→ Set task
Rewrite the records from the first line up to and including the line with "(x=172, y=55)", replacing "magnifier" with "magnifying glass" and leaving everything else unchanged. Omit the pictures from your answer.

[Item position entries]
— BEGIN —

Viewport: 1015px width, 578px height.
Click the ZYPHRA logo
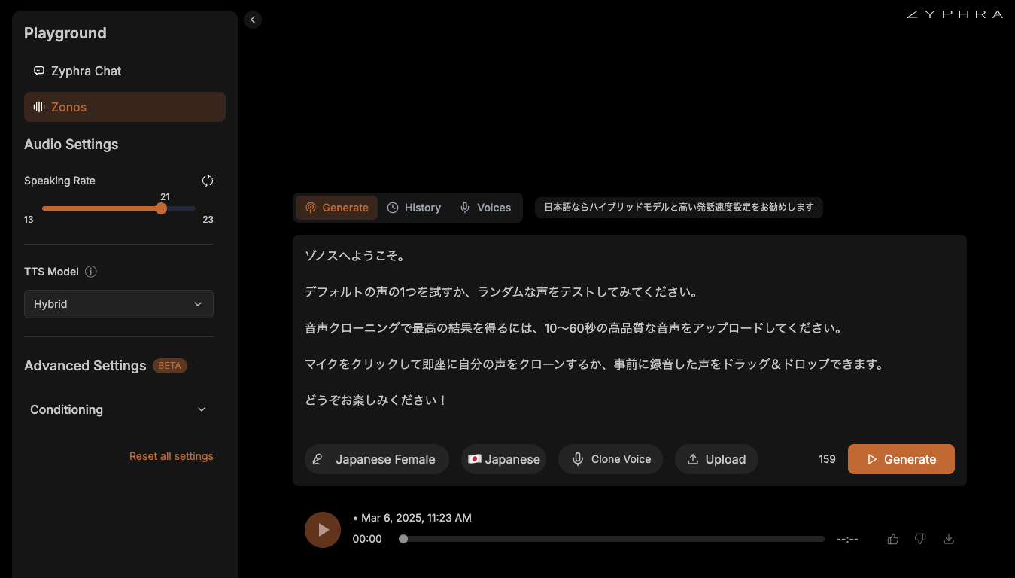pos(954,14)
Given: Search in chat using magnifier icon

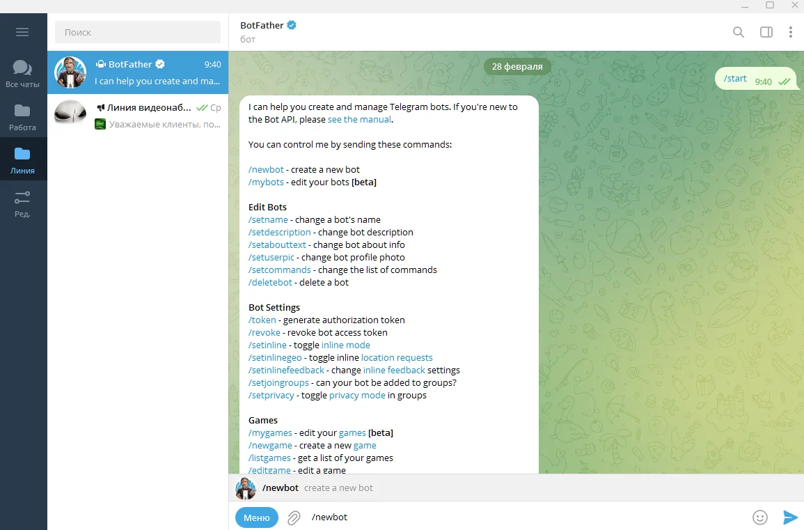Looking at the screenshot, I should click(x=739, y=32).
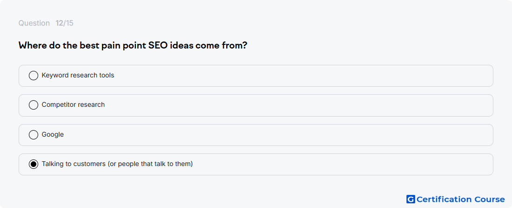
Task: Click the pain point SEO question heading
Action: [x=133, y=45]
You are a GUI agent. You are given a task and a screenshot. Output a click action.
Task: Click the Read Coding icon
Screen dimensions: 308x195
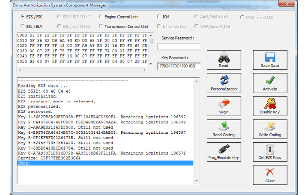224,127
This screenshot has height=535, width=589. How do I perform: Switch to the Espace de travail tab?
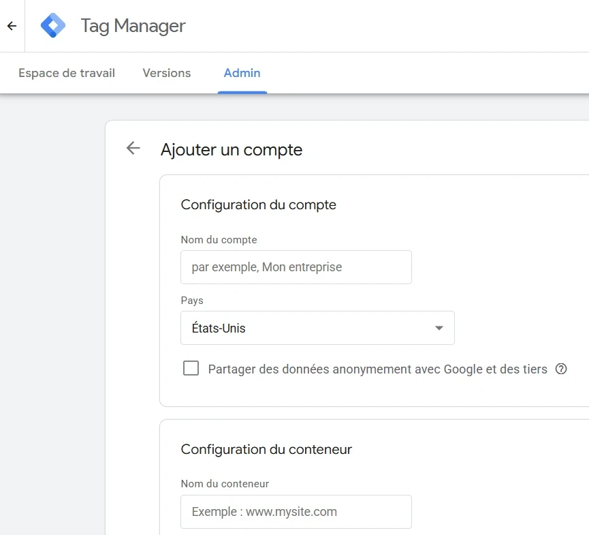click(66, 73)
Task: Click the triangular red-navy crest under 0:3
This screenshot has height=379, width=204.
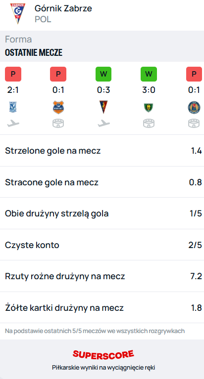Action: point(103,107)
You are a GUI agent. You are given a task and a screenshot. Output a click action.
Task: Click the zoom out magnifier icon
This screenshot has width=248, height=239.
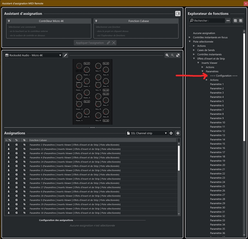(x=172, y=55)
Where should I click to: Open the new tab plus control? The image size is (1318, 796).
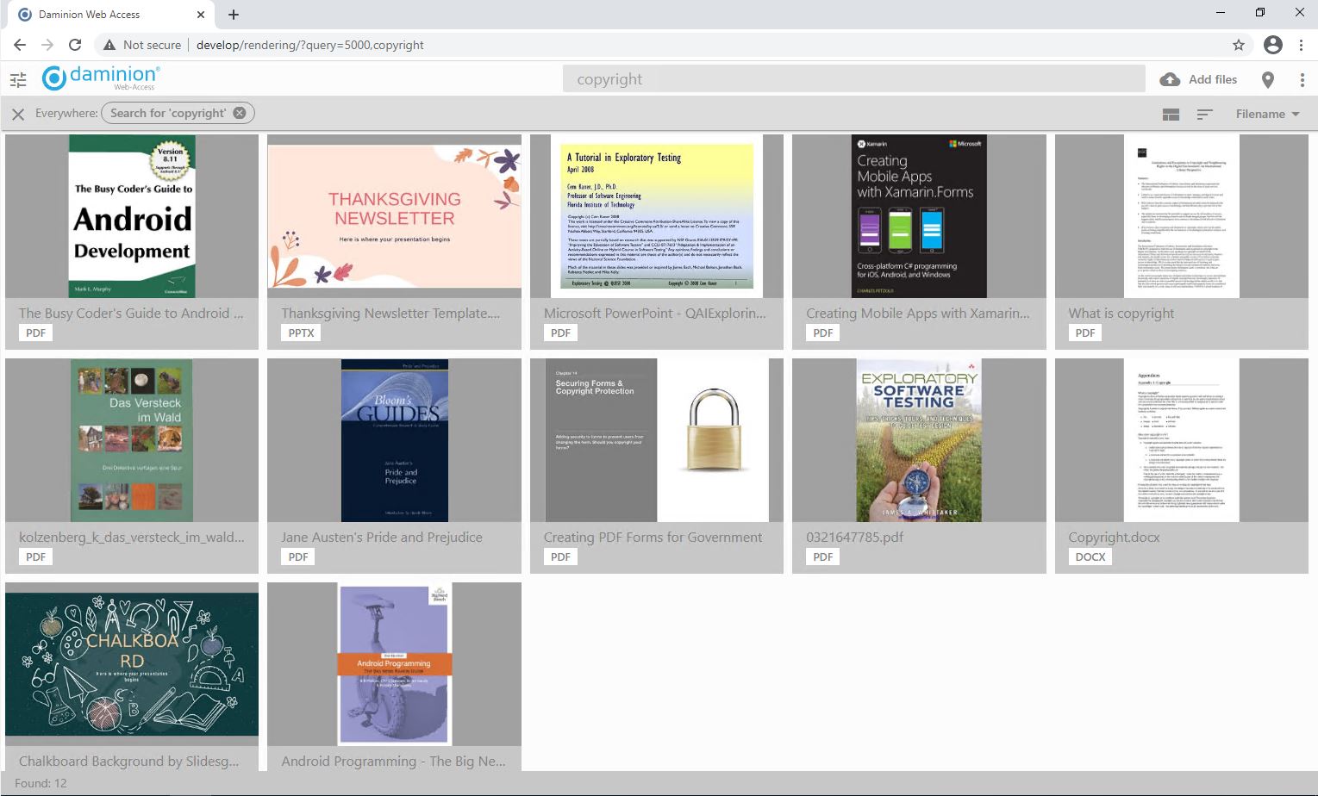tap(233, 14)
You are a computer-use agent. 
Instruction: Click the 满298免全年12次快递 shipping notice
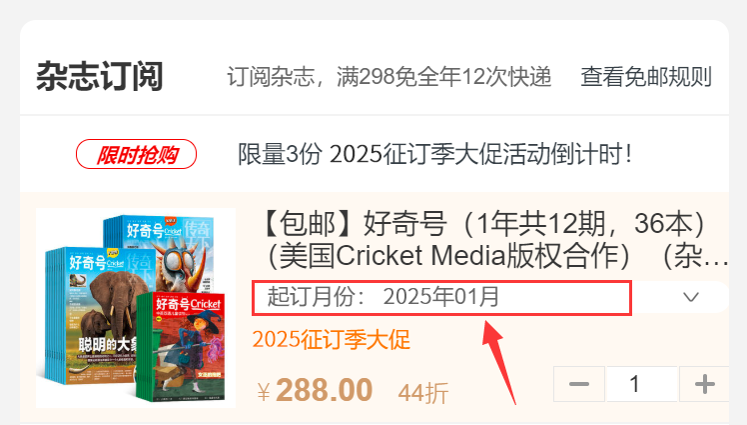click(x=444, y=77)
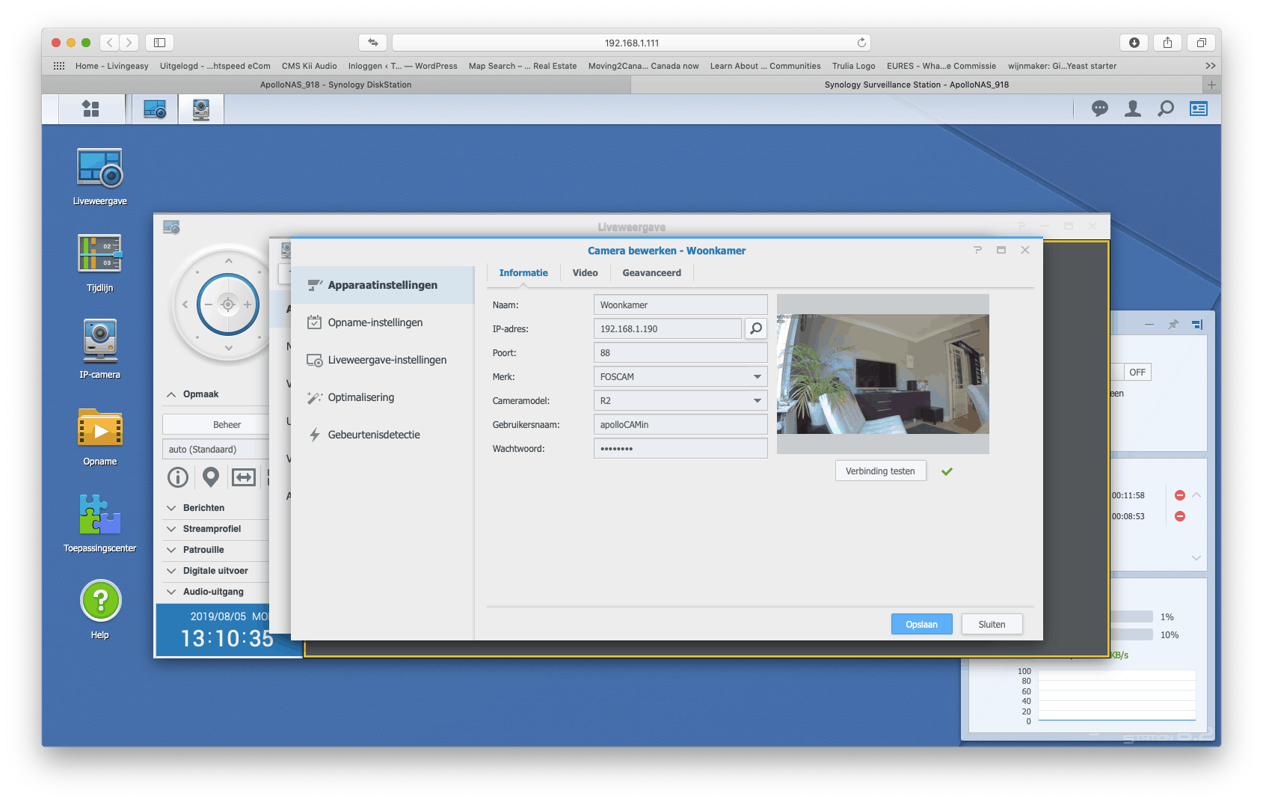The width and height of the screenshot is (1263, 802).
Task: Open the main menu grid icon
Action: (x=90, y=109)
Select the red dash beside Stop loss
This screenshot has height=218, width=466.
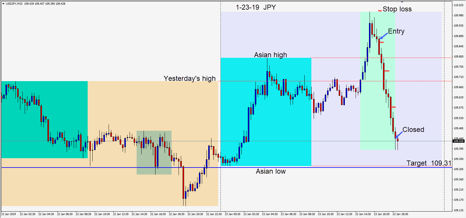pos(380,11)
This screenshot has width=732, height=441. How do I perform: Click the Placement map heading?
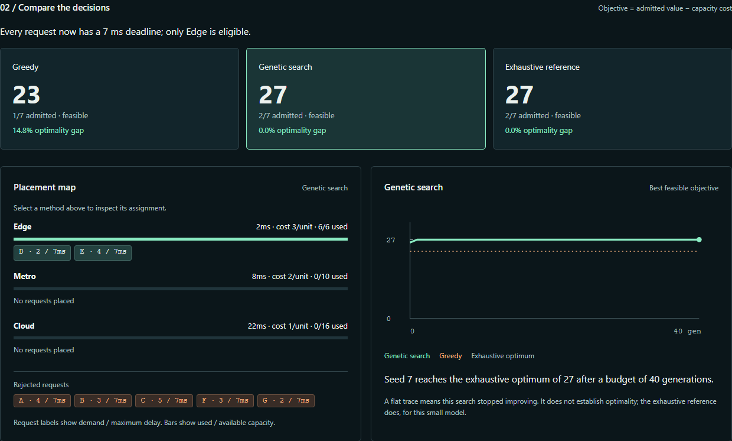[45, 187]
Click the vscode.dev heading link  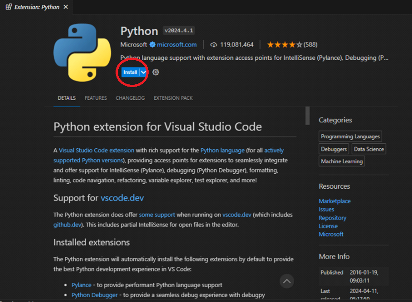[122, 198]
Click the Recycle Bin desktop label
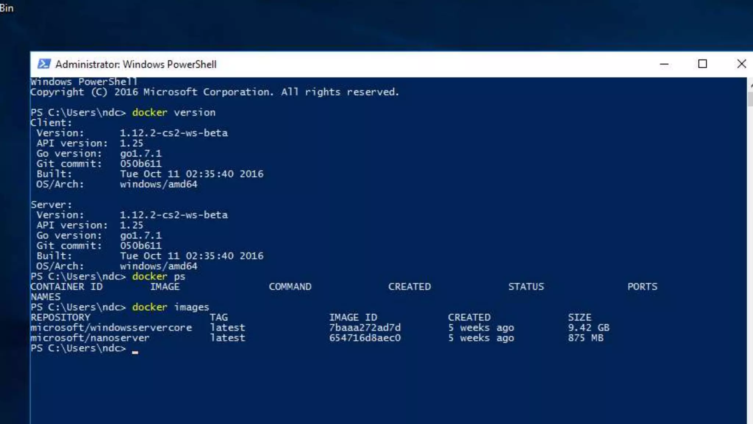The width and height of the screenshot is (753, 424). point(7,8)
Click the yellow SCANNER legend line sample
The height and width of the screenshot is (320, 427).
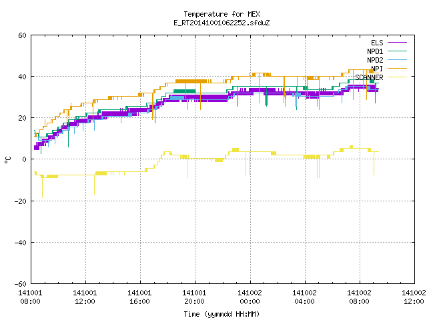397,77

— END —

→ Task output
Viewport: 1015px width, 578px height.
Click the ZYPHRA logo
pos(954,14)
Given: Search in chat using magnifying glass icon

Looking at the screenshot, I should click(x=739, y=32).
Task: Click the pain point SEO question heading
Action: [x=133, y=45]
You are a GUI agent. You are given a task and a screenshot. Output a click action.
Task: Click the Read Coding icon
Screen dimensions: 308x195
224,127
This screenshot has height=535, width=589. How do I perform: Switch to the Espace de travail tab?
click(66, 73)
Task: Click the triangular red-navy crest under 0:3
This screenshot has height=379, width=204.
Action: point(103,107)
You are a GUI agent. You are given a task and a screenshot. Output a click action.
Task: Click the zoom out magnifying glass icon
This screenshot has width=248, height=239.
(x=172, y=55)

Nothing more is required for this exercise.